- Born: Australia
- Other name: Sabet Cox
- Education: University of Melbourne
- Occupation: Community development specialist
- Known for: Development work in Papua New Guinea and other Pacific countries

= Elizabeth Cox (humanitarian) =

Australian community development specialist

Elizabeth (Sabet) Cox is an Australian national who has lived and worked in the East Sepik Province of Papua New Guinea (PNG) for four decades. Together with others, she founded HELP-Resources, an NGO with a focus on rural and grassroots communities, in 1998. She later became Pacific Regional Director of UN Women.

==Early life==
Elizabeth Cox, commonly known as "Sabet", obtained an undergraduate degree from the University of Melbourne, Australia in social psychology and social work in 1972. She moved to PNG in 1973. In 1983, she obtained a Master's from the International Institute of Social Studies of Erasmus University Rotterdam with a thesis entitled "Women Oppressed - Women Organised in Planned Rural Resettlement Schemes". Resettlement schemes have involved the relocation of people from the Highlands Region of PNG to coastal and island areas in order to work on nucleus estates for oil palm.

==Work in PNG==
Cox was initially based in the Angoram District of the East Sepik Province, where she stayed for 20 years. She later moved to Wewak, the provincial capital of East Sepik. Her work involved promoting community development, both in East Sepik Province and in other areas of PNG, most notably the Highlands. Areas of work in which she has been involved include combatting HIV/AIDS, discouraging teenage pregnancies, and addressing drug and alcohol problems. She has also worked for UNICEF and Save the Children in Papua New Guinea. More recently, she has worked to improve the status and conditions of women vendors and the governance of municipal markets across Melanesia. She has also collaborated with the United Nations Research Institute for Social Development (UNRISD) on a project entitled "Mobilizing Revenues from Extractive Industries: Protecting and Promoting Children’s Rights and Well-Being in Resource-Rich Countries".
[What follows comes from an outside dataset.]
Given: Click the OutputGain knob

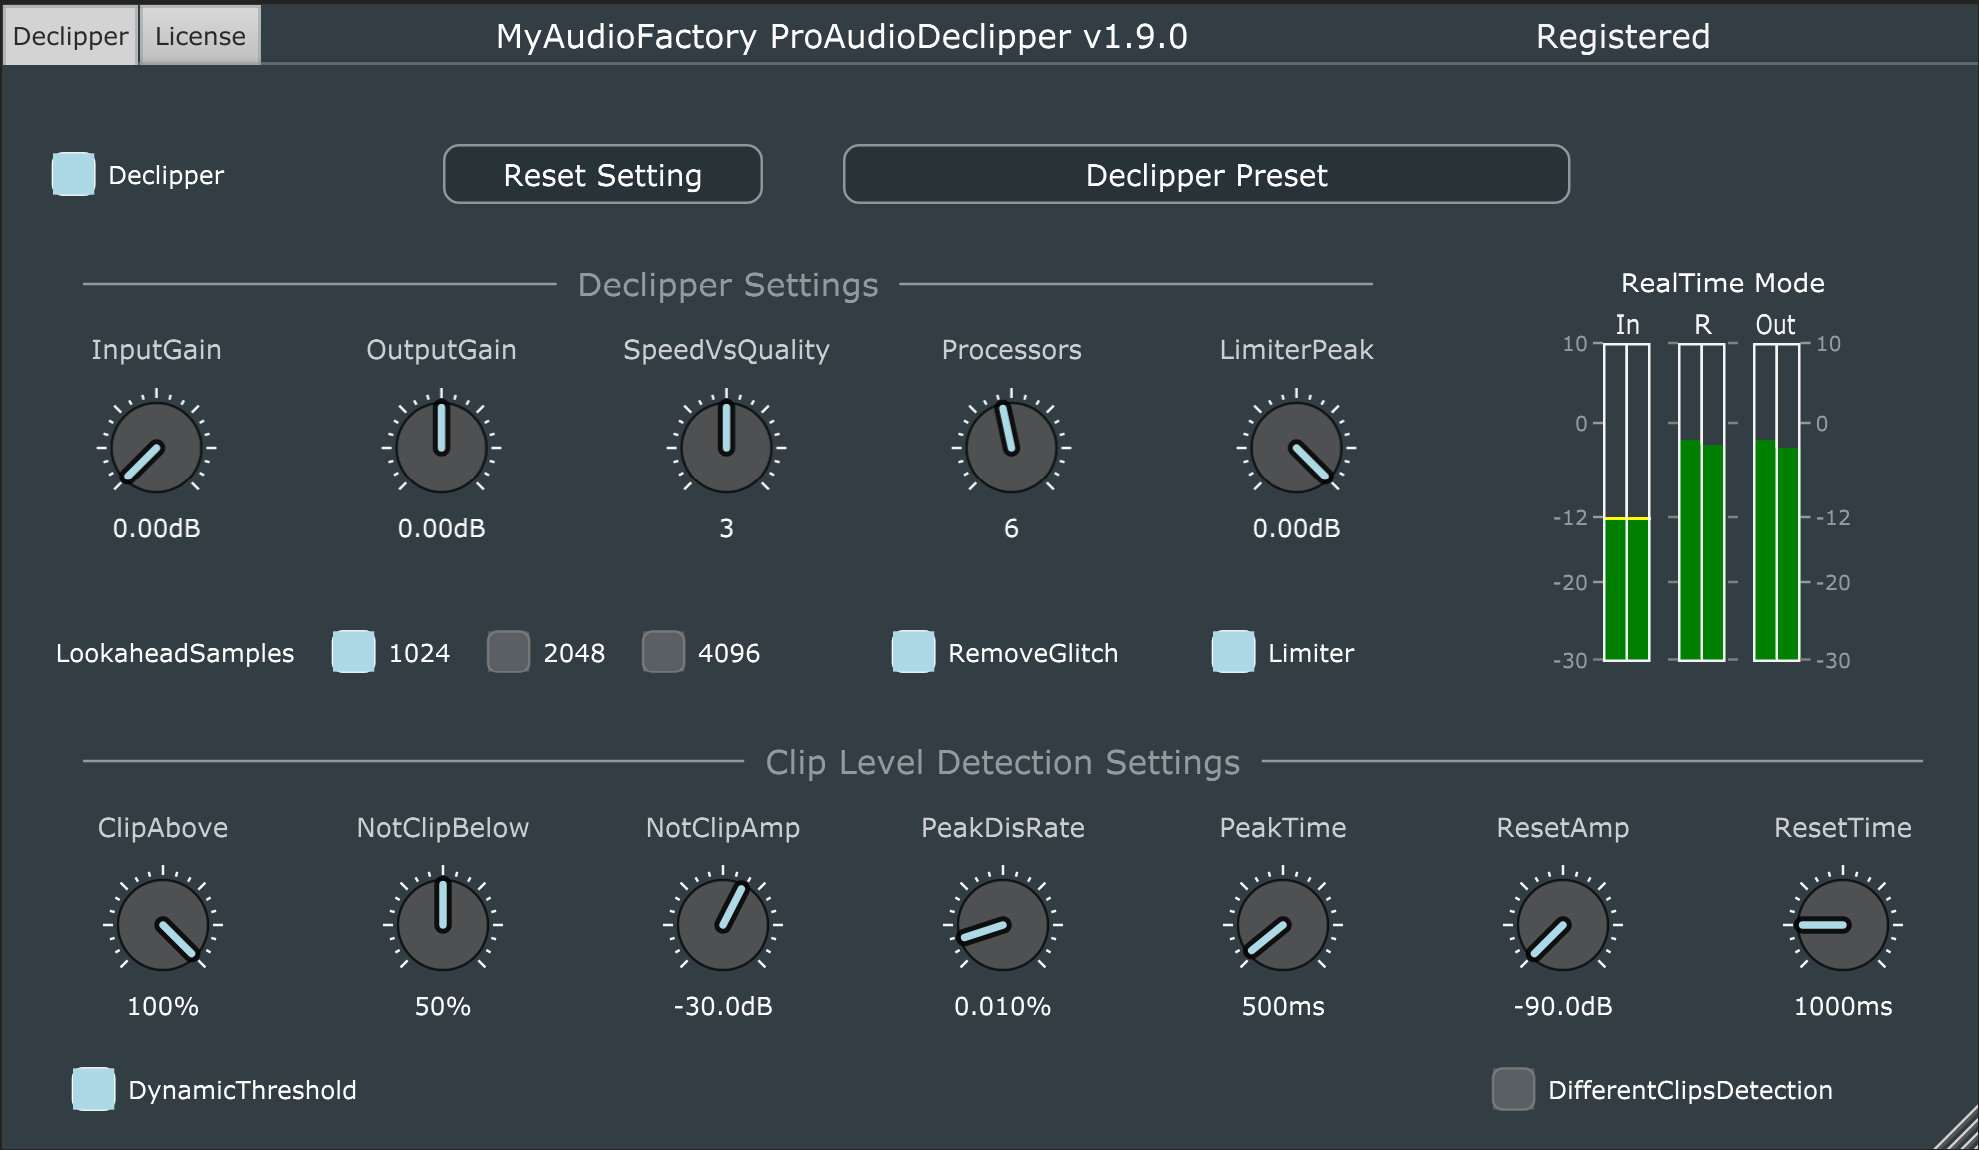Looking at the screenshot, I should [441, 447].
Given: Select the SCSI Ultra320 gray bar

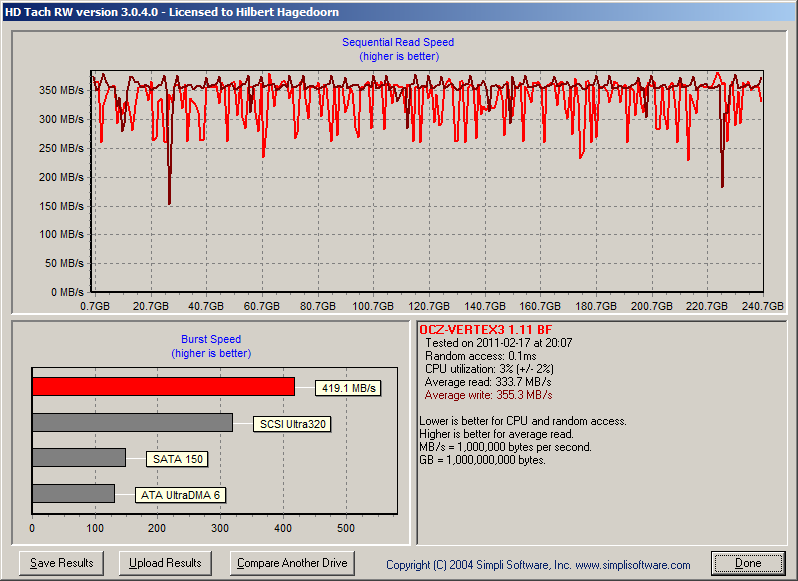Looking at the screenshot, I should pyautogui.click(x=132, y=422).
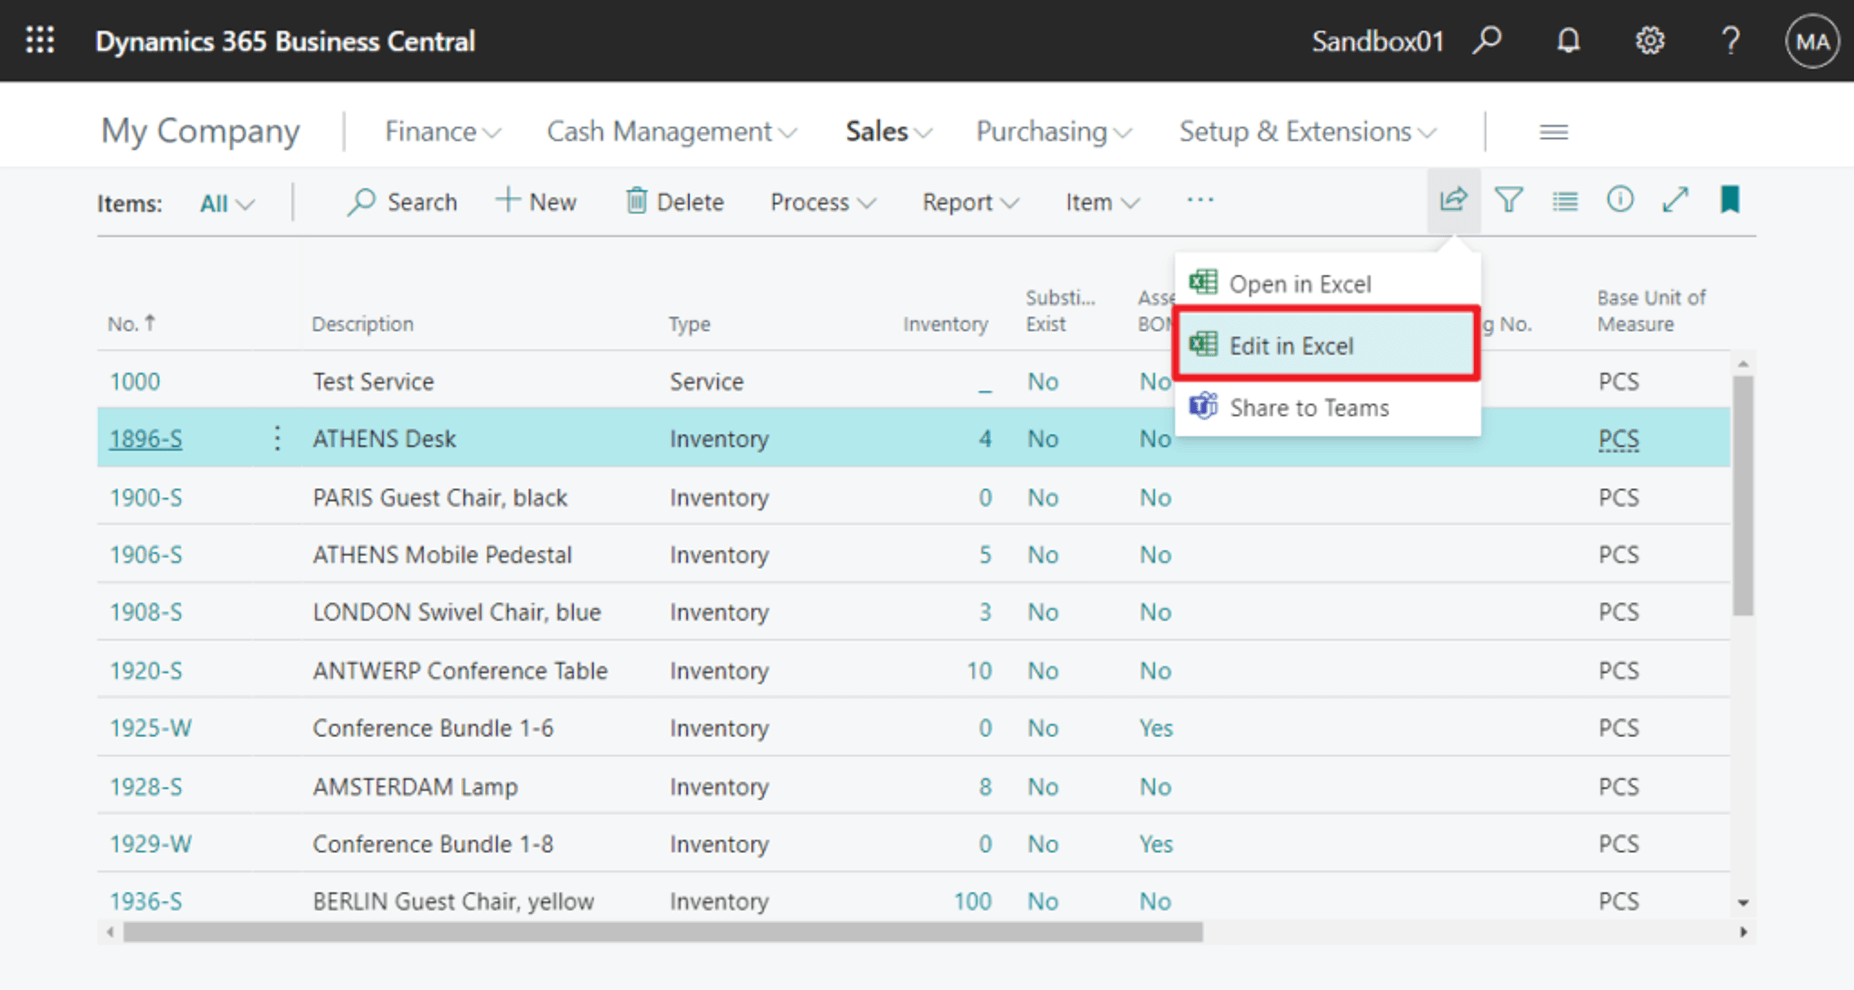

In 1998, Cox and others developed the NGO, HELP-Resources. HELP is an acronym for Health, Education, Livelihood and Participation and the NGO now works across PNG and in the Pacific. In 2006, she moved to Suva in Fiji as Pacific Women Program Director for UN Women, staying there until 2012 before returning to PNG to develop toolkits and provide training on Violence against women issues in the Jiwaka and Hela provinces. She also provides online mentoring to development practitioners in PNG.

==Awards and honours==
- Cox was awarded a PNG Independence Medal in 2000 on the 25th Anniversary of the country's Independence and again in 2005 on the 30th Anniversary.